O último diretor da Escola Politécnica, José Roberto Cardoso, e o último vice-reitor, Hélio Nogueira da Cruz, já articulavam as candidaturas há meses. Vahan Agopyan, da pró-reitoria de Pós-Graduação, abriu mão de concorrer à vaga para ser vice na chapa liderada por Marco Antonio Zago, que chefiava a pró-reitoria de Pesquisa. Zago e Cardoso tentam o cargo pela primeira vez.

A surpresa na disputa é Wanderley Messias da Costa, último superintendente de Relações Institucionais. Segundo ele, que assume discurso de continuidade, sua candidatura foi articulada nos últimos 15 dias por um grupo de professores da gestão Rodas e outras lideranças docentes dos câmpus do interior, como a ex-reitora Suely Vilela. Todos tiveram de deixar os cargos de direção ou chefia para concorrer.

O resultado da consulta informativa, sem caráter decisório, a todos os alunos, funcionários e professores da USP será divulgado em 14 de dezembro, cinco dias antes da eleição.

Propostas. Descentralizar a estrutura de poder, incrementar os cursos de graduação e internacionalizar a universidade são propostas comuns aos candidatos. Outro ponto de preocupação é o equilíbrio orçamentário da USP, que tem usado reservas financeiras para pagar os salários de professores e funcionários. Os candidatos defendem a política de bonificação, mas não cogitam adotar cotas.

Veterano nos setores administrativos da universidade, Hélio Cruz aposta em sua experiência como diferencial. "Não é trabalho para principiante. A administração da USP é tema para profissional", ressalta.

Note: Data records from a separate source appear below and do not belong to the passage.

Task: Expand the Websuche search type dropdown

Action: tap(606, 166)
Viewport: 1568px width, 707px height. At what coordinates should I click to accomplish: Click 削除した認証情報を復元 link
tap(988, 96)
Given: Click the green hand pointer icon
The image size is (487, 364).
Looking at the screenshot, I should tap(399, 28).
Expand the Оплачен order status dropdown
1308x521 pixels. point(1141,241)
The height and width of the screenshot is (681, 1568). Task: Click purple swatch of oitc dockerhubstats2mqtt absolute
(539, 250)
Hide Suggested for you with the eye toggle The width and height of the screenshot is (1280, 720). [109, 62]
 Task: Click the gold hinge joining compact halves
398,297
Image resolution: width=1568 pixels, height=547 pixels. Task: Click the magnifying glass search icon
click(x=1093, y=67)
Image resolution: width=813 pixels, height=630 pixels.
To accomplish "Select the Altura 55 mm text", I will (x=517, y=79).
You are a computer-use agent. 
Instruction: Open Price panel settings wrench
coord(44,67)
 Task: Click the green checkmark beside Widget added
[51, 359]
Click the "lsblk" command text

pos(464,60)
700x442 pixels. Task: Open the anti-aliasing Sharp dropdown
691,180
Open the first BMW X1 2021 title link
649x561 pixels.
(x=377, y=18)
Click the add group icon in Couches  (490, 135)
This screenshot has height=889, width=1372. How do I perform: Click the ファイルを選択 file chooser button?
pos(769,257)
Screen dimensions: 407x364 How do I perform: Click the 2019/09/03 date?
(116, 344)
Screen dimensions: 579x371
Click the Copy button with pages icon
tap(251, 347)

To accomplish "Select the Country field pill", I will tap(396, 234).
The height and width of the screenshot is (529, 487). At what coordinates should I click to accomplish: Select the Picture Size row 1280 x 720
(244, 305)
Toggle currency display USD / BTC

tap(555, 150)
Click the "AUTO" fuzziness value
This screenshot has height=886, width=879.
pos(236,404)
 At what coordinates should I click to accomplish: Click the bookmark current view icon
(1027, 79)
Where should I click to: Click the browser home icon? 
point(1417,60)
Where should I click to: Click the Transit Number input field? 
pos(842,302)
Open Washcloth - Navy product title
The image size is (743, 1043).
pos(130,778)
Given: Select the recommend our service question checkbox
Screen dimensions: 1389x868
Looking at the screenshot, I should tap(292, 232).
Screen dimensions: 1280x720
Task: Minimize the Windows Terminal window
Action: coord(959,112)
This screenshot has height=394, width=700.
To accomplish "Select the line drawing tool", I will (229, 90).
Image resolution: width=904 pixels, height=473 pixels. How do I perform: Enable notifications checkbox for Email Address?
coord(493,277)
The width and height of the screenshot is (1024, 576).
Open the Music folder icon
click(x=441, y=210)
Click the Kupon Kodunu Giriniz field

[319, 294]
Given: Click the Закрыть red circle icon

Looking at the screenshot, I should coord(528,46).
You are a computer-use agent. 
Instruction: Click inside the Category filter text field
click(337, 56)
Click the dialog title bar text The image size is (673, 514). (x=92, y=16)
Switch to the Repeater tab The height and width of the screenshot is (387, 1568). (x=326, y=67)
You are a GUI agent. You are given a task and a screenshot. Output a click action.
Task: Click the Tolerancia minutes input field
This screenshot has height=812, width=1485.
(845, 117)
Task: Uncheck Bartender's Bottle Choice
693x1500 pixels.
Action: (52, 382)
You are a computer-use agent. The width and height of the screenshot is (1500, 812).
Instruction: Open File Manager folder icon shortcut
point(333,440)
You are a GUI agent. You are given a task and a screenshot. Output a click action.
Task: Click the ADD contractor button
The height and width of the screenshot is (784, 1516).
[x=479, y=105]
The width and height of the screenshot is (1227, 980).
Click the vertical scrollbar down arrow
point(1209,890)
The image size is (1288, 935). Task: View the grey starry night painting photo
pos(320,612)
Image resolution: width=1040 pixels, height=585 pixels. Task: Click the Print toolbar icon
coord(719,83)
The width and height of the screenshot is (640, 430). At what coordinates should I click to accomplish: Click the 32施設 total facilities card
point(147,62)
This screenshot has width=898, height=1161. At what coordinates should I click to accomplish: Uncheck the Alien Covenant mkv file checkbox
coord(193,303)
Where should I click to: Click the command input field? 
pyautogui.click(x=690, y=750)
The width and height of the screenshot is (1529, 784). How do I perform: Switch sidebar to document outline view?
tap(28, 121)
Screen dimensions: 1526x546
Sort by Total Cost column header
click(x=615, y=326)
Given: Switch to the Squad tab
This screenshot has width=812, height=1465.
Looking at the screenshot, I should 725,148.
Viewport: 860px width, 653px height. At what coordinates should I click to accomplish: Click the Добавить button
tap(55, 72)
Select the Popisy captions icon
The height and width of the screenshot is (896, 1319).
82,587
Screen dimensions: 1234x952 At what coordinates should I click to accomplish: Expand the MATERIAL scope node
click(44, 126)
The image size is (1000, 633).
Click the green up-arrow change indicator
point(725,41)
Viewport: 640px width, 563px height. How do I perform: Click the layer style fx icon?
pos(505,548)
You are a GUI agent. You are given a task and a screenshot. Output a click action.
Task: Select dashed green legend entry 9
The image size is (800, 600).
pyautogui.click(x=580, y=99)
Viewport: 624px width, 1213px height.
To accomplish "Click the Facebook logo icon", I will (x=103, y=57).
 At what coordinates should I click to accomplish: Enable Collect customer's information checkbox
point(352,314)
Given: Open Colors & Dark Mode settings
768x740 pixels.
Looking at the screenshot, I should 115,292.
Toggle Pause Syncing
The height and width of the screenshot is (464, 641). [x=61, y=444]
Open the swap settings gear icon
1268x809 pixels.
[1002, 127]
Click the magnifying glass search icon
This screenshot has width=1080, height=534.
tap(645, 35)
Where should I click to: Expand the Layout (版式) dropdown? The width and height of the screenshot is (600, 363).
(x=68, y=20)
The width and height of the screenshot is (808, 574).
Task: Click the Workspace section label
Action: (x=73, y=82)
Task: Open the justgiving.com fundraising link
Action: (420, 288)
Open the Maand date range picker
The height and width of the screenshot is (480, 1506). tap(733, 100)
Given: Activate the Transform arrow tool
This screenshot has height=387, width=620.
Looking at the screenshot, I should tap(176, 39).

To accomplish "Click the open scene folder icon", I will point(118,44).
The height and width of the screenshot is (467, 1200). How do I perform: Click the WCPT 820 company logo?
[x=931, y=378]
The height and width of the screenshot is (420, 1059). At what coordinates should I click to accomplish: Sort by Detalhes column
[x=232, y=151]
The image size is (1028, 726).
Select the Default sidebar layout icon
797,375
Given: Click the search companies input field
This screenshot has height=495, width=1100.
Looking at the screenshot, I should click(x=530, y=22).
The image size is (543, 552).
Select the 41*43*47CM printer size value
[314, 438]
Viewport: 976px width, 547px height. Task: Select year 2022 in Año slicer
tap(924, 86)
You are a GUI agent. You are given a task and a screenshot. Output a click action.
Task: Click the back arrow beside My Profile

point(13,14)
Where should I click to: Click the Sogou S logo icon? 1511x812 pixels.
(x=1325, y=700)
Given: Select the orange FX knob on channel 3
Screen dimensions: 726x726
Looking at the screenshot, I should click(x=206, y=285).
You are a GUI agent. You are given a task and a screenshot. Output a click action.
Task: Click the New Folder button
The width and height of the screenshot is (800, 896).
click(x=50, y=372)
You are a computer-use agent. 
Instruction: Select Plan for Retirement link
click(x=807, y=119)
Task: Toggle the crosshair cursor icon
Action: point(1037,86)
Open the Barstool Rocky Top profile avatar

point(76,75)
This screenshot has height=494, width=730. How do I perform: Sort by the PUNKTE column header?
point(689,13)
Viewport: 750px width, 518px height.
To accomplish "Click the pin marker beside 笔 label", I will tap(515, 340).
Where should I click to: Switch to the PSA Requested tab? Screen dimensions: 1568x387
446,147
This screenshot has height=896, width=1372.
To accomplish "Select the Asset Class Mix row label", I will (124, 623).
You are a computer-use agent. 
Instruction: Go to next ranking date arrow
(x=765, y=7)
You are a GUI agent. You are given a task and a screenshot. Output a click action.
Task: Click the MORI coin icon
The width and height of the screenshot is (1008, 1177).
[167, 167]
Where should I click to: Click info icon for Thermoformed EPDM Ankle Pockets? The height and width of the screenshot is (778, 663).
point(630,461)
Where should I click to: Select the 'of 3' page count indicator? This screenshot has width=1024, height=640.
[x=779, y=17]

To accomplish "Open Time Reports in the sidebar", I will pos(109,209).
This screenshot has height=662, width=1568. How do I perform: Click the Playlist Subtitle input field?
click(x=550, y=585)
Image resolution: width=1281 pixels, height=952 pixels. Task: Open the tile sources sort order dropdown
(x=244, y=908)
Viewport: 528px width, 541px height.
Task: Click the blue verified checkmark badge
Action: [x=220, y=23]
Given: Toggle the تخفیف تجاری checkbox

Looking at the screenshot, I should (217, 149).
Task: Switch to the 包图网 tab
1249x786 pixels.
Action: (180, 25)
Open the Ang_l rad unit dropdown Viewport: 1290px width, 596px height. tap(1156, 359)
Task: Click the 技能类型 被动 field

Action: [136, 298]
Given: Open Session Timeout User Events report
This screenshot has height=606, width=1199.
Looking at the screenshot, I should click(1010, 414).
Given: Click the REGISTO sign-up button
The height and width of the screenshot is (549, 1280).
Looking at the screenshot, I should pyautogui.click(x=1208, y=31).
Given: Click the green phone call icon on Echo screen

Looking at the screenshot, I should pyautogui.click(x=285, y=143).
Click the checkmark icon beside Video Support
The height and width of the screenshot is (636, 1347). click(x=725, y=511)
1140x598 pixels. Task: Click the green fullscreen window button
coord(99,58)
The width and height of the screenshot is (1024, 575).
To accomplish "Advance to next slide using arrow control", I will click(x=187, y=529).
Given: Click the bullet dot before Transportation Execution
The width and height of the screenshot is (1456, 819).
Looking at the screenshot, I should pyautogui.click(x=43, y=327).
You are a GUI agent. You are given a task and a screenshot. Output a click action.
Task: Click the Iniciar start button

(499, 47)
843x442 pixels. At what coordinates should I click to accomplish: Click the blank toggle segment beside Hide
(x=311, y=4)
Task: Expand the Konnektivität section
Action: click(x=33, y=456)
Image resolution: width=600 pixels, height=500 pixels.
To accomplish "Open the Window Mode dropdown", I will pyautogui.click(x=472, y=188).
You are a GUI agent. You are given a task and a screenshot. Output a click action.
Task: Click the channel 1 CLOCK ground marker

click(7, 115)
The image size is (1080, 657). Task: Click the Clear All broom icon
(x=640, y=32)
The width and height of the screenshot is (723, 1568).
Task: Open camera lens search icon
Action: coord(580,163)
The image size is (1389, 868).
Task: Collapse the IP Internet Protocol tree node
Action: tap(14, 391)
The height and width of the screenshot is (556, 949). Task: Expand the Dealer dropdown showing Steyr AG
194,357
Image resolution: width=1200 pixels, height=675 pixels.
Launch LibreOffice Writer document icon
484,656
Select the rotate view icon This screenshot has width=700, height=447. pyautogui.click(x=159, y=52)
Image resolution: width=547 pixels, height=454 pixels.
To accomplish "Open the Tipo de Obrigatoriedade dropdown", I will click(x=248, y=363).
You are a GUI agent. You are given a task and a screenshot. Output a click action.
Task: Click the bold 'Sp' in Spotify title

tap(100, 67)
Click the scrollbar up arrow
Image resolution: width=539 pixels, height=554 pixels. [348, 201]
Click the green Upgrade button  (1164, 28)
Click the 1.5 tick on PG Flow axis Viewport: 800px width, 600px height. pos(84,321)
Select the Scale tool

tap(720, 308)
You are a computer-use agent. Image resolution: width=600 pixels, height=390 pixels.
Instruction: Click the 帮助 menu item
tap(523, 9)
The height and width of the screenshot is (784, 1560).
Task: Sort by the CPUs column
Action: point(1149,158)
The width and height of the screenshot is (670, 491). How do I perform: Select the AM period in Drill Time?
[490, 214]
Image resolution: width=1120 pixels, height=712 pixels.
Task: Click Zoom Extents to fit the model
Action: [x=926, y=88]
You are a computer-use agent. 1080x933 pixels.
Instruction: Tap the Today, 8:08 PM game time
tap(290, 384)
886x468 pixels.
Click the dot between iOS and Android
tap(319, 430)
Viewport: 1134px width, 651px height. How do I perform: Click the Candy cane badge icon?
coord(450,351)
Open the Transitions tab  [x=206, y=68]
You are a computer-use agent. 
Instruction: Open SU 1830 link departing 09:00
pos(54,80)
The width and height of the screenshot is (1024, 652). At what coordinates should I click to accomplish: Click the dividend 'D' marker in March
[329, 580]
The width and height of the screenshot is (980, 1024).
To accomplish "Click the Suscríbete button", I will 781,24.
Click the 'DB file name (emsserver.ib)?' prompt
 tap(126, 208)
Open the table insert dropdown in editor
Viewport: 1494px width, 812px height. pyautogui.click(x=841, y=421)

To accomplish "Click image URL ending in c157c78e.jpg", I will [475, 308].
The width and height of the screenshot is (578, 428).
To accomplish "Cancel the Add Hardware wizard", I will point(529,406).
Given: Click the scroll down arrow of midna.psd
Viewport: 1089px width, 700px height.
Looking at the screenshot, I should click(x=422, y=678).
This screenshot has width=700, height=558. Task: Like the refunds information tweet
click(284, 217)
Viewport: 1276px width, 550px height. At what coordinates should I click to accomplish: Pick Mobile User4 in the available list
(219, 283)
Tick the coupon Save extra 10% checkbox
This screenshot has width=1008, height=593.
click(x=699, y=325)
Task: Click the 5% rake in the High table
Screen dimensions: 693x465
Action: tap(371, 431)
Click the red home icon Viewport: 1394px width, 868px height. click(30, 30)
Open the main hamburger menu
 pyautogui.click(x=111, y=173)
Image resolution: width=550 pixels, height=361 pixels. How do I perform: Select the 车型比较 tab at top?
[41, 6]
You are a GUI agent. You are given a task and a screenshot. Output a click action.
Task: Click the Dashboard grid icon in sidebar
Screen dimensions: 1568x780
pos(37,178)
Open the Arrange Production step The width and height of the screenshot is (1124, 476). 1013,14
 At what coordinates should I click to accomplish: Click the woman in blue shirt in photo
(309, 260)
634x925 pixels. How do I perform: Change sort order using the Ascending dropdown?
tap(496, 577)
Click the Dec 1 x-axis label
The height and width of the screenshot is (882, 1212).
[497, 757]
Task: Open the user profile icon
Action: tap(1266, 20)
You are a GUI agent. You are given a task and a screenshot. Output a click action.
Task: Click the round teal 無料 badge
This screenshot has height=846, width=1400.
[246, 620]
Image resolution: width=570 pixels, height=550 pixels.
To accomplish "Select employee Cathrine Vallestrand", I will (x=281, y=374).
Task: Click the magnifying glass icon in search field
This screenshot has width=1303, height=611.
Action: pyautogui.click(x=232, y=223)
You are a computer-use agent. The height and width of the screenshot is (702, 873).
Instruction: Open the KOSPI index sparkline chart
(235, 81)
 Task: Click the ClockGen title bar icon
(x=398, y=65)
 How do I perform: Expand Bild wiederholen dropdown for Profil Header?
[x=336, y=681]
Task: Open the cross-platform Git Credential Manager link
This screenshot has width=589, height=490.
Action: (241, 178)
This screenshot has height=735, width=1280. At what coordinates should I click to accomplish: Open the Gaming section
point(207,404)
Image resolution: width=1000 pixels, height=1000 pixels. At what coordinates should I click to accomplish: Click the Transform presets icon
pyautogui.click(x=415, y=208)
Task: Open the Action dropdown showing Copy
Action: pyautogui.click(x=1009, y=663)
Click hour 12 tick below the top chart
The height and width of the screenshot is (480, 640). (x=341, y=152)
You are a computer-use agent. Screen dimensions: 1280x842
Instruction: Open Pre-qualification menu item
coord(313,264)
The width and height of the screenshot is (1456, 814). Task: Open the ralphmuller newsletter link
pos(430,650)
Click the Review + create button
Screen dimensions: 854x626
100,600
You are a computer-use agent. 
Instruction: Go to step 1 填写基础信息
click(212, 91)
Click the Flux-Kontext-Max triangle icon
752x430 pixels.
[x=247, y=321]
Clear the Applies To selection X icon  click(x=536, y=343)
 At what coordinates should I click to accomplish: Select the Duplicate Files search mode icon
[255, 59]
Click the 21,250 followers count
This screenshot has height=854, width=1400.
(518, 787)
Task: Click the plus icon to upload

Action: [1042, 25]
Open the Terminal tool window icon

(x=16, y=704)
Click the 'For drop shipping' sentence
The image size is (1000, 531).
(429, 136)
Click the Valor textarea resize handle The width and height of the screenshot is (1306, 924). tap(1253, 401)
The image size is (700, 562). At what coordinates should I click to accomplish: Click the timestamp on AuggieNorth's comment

Para Cruz, seria importante investir em projetos acadêmicos, após a série de obras e reformas conduzidas por Rodas. Ele também defende a ampliação de projetos interdisciplinares.

Embora reconheça avanços, José Roberto Cardoso é um dos mais críticos à atual gestão e se queixou dos problemas recorrentes de comunicação entre reitoria e unidades. "Queremos acabar com a política do 'toma lá, dá cá', de alguns privilegiados", afirma. Uma de suas plataformas é a modernização dos cursos e laboratórios e aprimoramento do ensino a distância. "Do tripé pesquisa, ensino e extensão, só a primeira teve investimentos adequados".

Marco Antonio Zago também quer priorizar a graduação, com uso de tecnologias, treinamento de docentes e combate à evasão, que tem índices superiores a 20%. "O formato de ensino é ultrapassado, apesar de iniciativas pontuais", afirma. Ele ainda propõe parcerias com grupos de pesquisa estrangeiros para incentivar intercâmbios e mais aproximação com a sociedade.

Wanderley Costa pretende ser o primeiro docente da Faculdade de Filosofia e Ciências Humanas a comandar a USP. Segundo ele, a facilidade de articular atores internos e externos à universidade é uma vantagem. "Além da experiência de gestor, tenho um bom perfil de diálogo", destaca. Uma de suas propostas é criar uma assessoria especial para questões comunitárias, associativas e sindicais.